--- EXTRACTED INFORMATION ---
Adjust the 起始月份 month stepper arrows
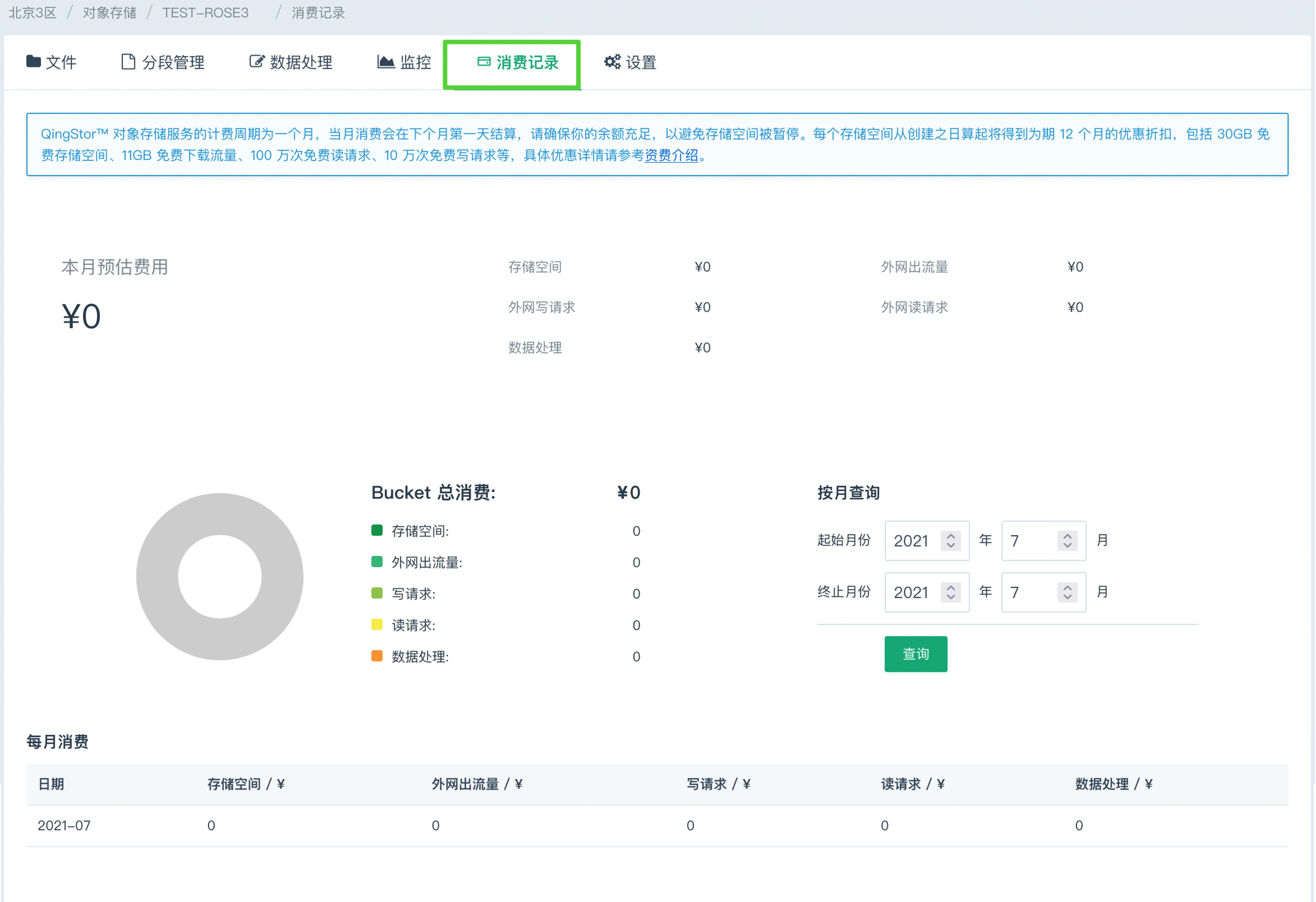Screen dimensions: 1316x902 pyautogui.click(x=1067, y=540)
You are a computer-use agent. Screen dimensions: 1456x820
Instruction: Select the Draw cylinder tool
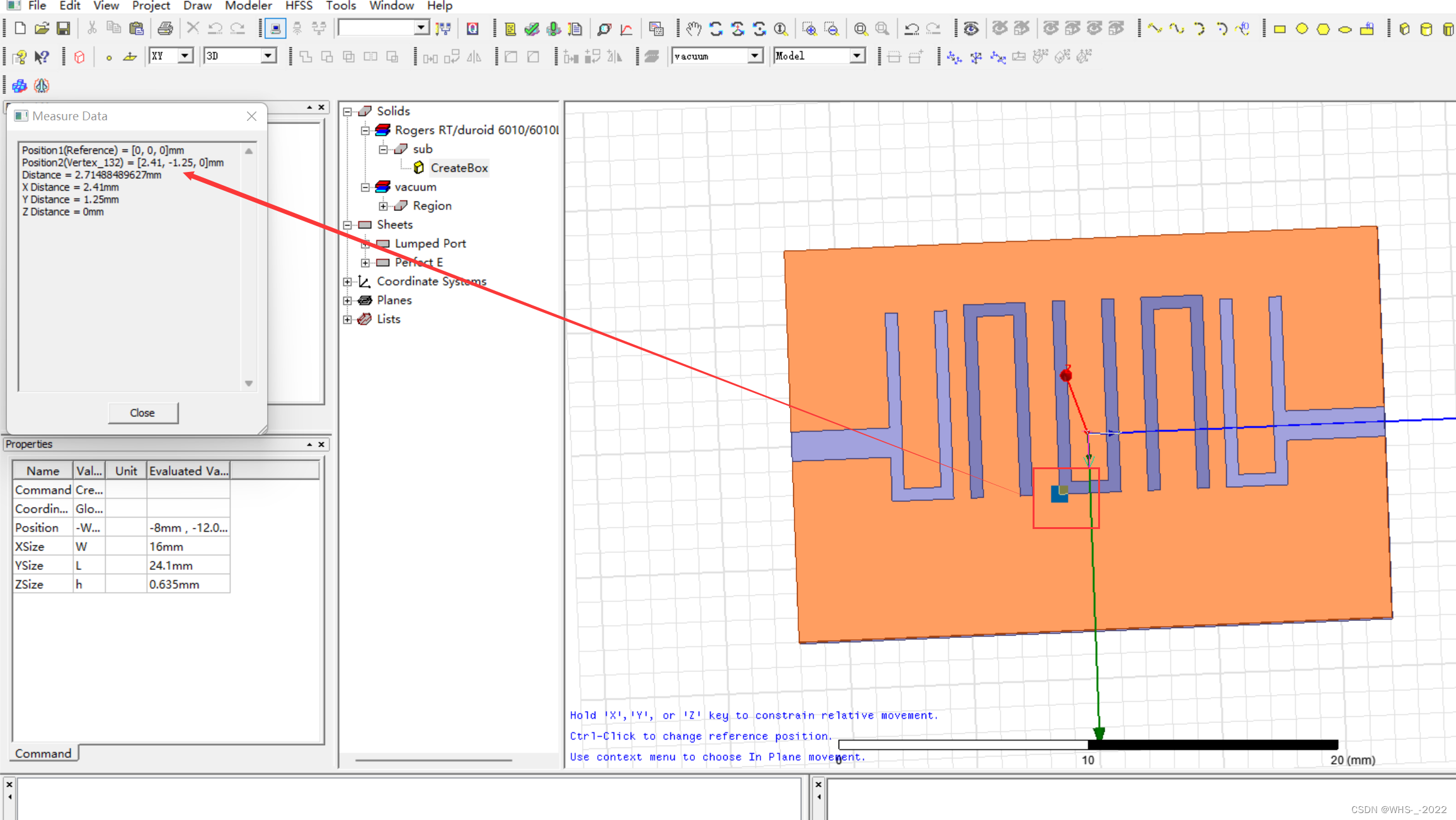[x=1426, y=29]
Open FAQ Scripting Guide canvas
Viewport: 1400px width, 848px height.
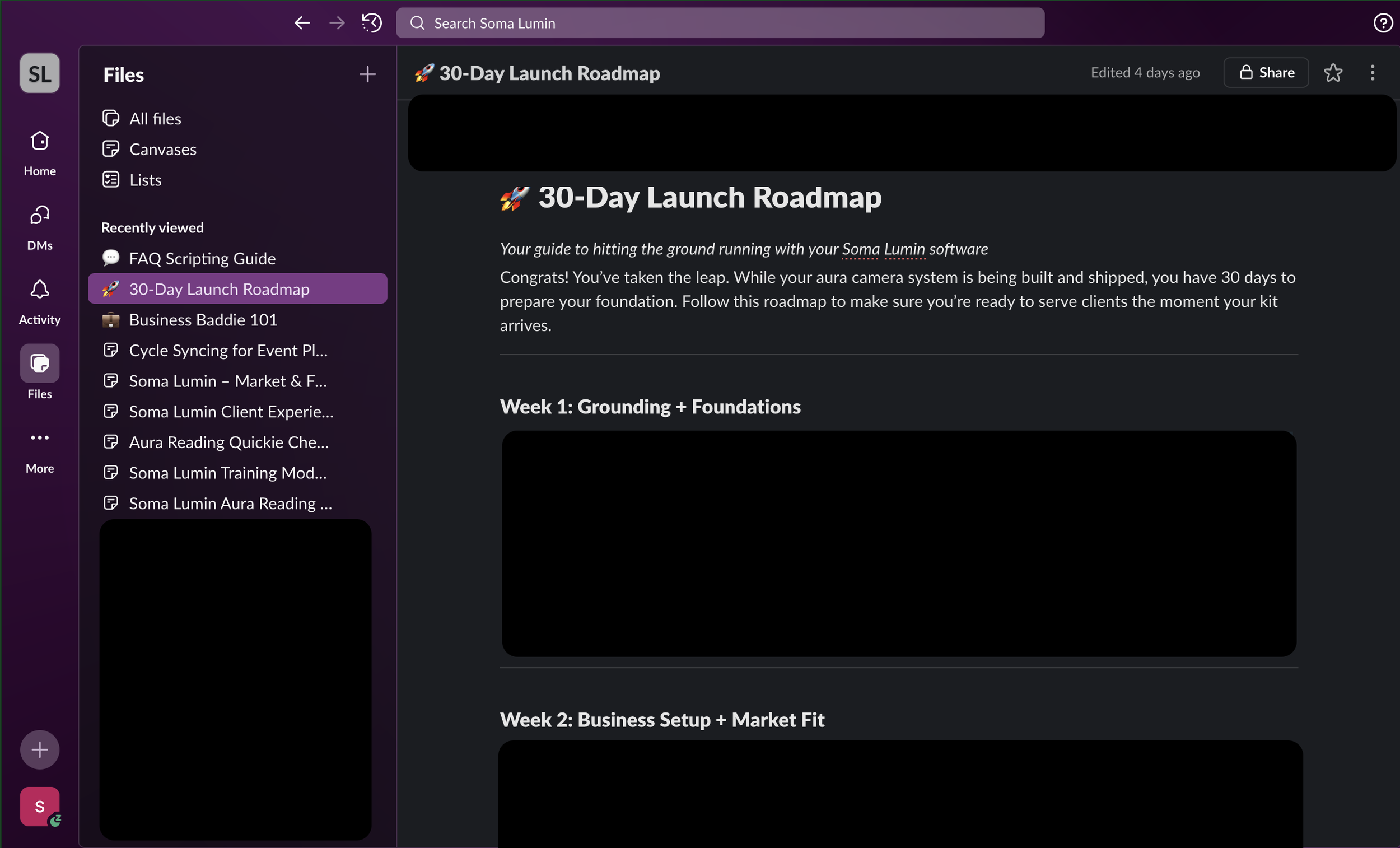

--- WHAT YOU NEED TO DO ---
Write out the records above in full and exactly, with no pictures.

--- EXERCISE SOLUTION ---
Adjust the 起始月份 month stepper arrows
Screen dimensions: 1316x902 pyautogui.click(x=1067, y=540)
You are a computer-use agent. Screen dimensions: 1456x820
Instruction: Select the Draw cylinder tool
[x=1426, y=29]
Open FAQ Scripting Guide canvas
Viewport: 1400px width, 848px height.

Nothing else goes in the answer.